Bernstein is contesting recent negative sentiment toward Microsoft, arguing that investor worries about the company’s substantial capital expenditure not producing immediate revenue are misplaced and could present a buying opportunity. Analyst Mark Moerdler, who carries an outperform rating and a $641 price target on the shares, frames the issue as a timing gap rather than a fundamental weakness.
"One of the largest drivers, we believe, is that there is a timing delay between the CAPEX investment and the capacity being available to drive revenue growth and investors are not taking that into account," Moerdler wrote. That view underpins Bernstein’s longer-term constructive stance on Microsoft’s investment program.
In its review, Bernstein breaks down five channels through which Microsoft might be deploying its capital expenditure: first-party applications; free Copilot usage; internal consumption and model training; a shift toward lower-margin Azure revenue; and capacity that has been paid for but is not yet operational. The firm’s analysis concludes that this mix of allocations is largely constructive for the company’s prospects.
Bernstein highlights several specific takeaways from that allocation assessment. First, spending related to Copilot is generating software-as-a-service revenue with favorable margins. Second, research and development as a percentage of revenue has remained relatively stable, according to the analyst commentary. Third, pressure on Azure margins appears linked to a temporary mix shift toward lower-margin AI workloads, a dynamic Bernstein expects to resolve as AI profitability improves.

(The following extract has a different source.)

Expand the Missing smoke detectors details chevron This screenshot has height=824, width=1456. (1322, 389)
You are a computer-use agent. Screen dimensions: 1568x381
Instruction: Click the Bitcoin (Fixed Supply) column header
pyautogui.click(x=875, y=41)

On forward expectations, Moerdler projects that Azure revenue growth should accelerate in the third quarter and could be as strong or stronger in the fourth quarter. He argues that an inflection in Azure growth across those quarters would address many investor concerns about the disconnect between capex and near-term revenue.

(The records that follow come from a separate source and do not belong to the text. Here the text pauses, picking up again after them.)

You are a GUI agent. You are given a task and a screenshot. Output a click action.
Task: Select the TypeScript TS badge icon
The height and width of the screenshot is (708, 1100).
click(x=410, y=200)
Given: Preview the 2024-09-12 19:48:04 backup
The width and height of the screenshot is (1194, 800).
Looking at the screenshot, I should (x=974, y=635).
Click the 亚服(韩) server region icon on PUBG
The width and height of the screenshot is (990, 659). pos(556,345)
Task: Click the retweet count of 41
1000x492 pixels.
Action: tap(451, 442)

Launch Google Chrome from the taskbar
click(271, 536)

"We do not believe that there is anything fundamentally wrong," he wrote. "We believe MSFT is doing the right things for value creation and Azure growth will in fact inflect up in Q3/Q4 which should allay much of the fears. This is one of our favorite names given AI concerns are overblown; the easy valuation and the quality of the business."

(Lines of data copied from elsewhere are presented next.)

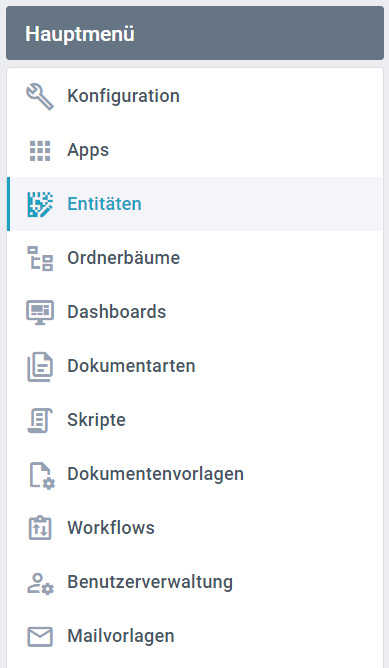Open the Skripte section
This screenshot has width=389, height=668.
pos(195,420)
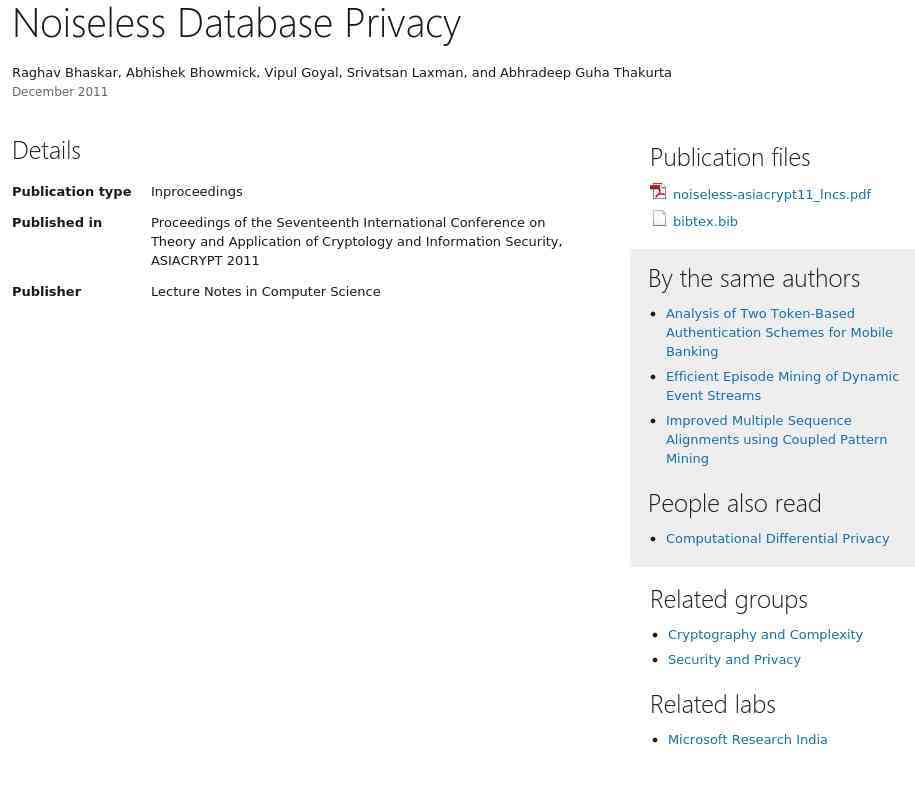
Task: Visit Cryptography and Complexity group
Action: [x=765, y=634]
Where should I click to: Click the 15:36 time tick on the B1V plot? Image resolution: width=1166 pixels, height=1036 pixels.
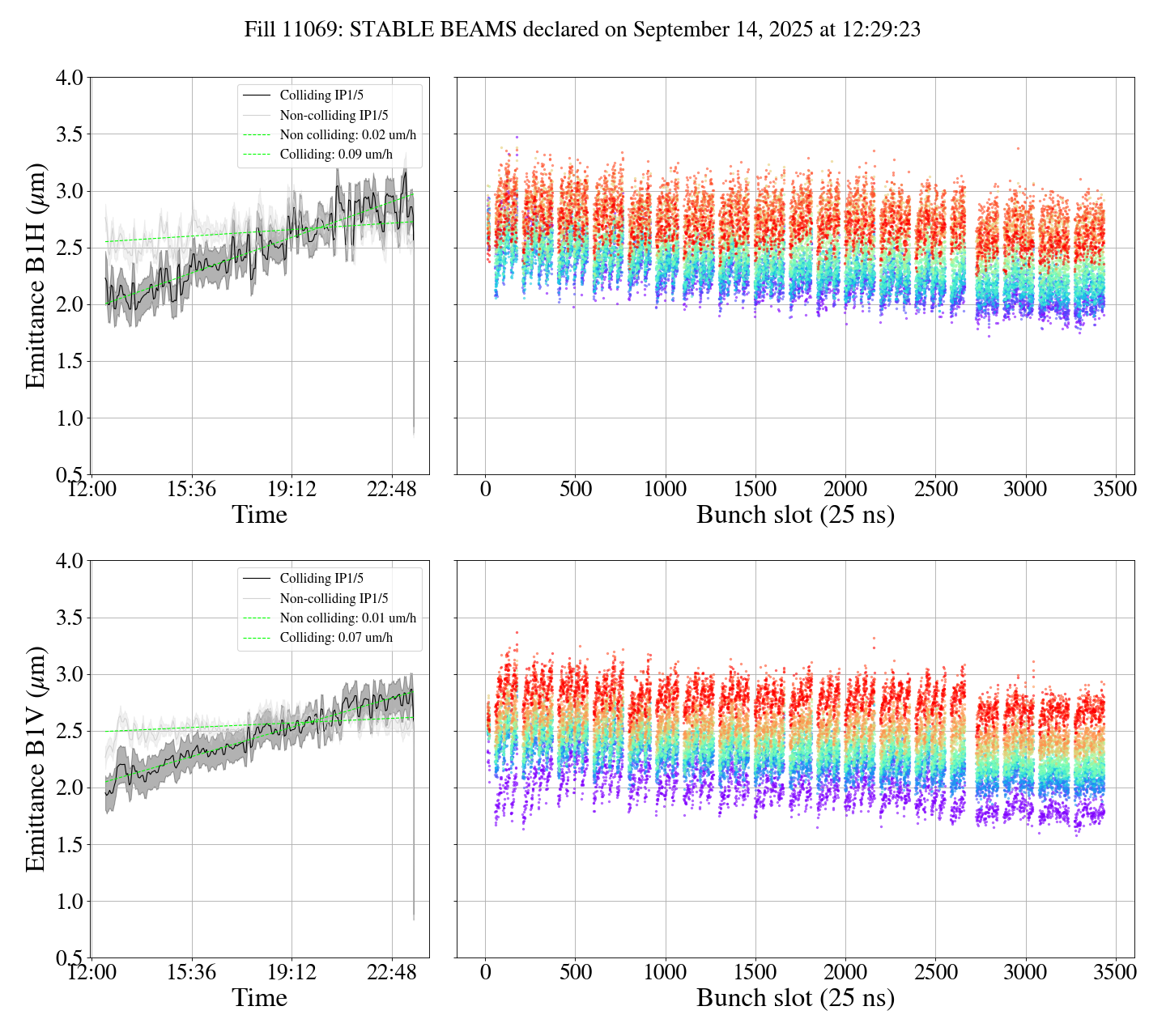(x=191, y=972)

Moerdler’s position centers on the notion that capital investments can precede the revenue they enable, creating a period where spending rises before corresponding top-line recognition. Bernstein’s breakdown of capex deployment aims to show that the company’s investments are reaching areas expected to produce durable returns.
Summary
Bernstein argues Microsoft’s high capital expenditure has not yet translated into equivalent revenue primarily because of timing delays in bringing capacity online. The firm views the allocation of capex across applications, Copilot, internal uses, lower-margin Azure workloads, and capacity not yet online as constructive. Bernstein expects Azure revenue to accelerate in Q3 and potentially strengthen further in Q4, and it retains an outperform rating with a $641 price target.
Key points
- Bernstein contends the CAPEX-revenue disconnect is driven by timing rather than a structural problem - markets and technology sectors are affected.
- The firm identifies five specific channels for Microsoft capex allocation and judges the mix largely constructive - relevant to cloud and enterprise software sectors.
- Azure revenue growth is expected to accelerate in Q3 and be as strong or stronger in Q4, addressing margin and growth concerns - impacts cloud infrastructure and AI service providers.
Risks and uncertainties
- The timing assumption may prove incorrect if capacity-to-revenue conversion takes longer than expected - this affects cloud infrastructure and enterprise IT spending cycles.
- Azure margin pressure could persist longer if the shift toward lower-margin AI workloads does not reverse as anticipated - relevant to cloud providers and AI service margins.
- Interpretation of capex allocation could be misunderstood if specific uses such as free Copilot consumption do not convert into paid, high-margin SaaS revenue at expected rates - impacts software and AI SaaS economics.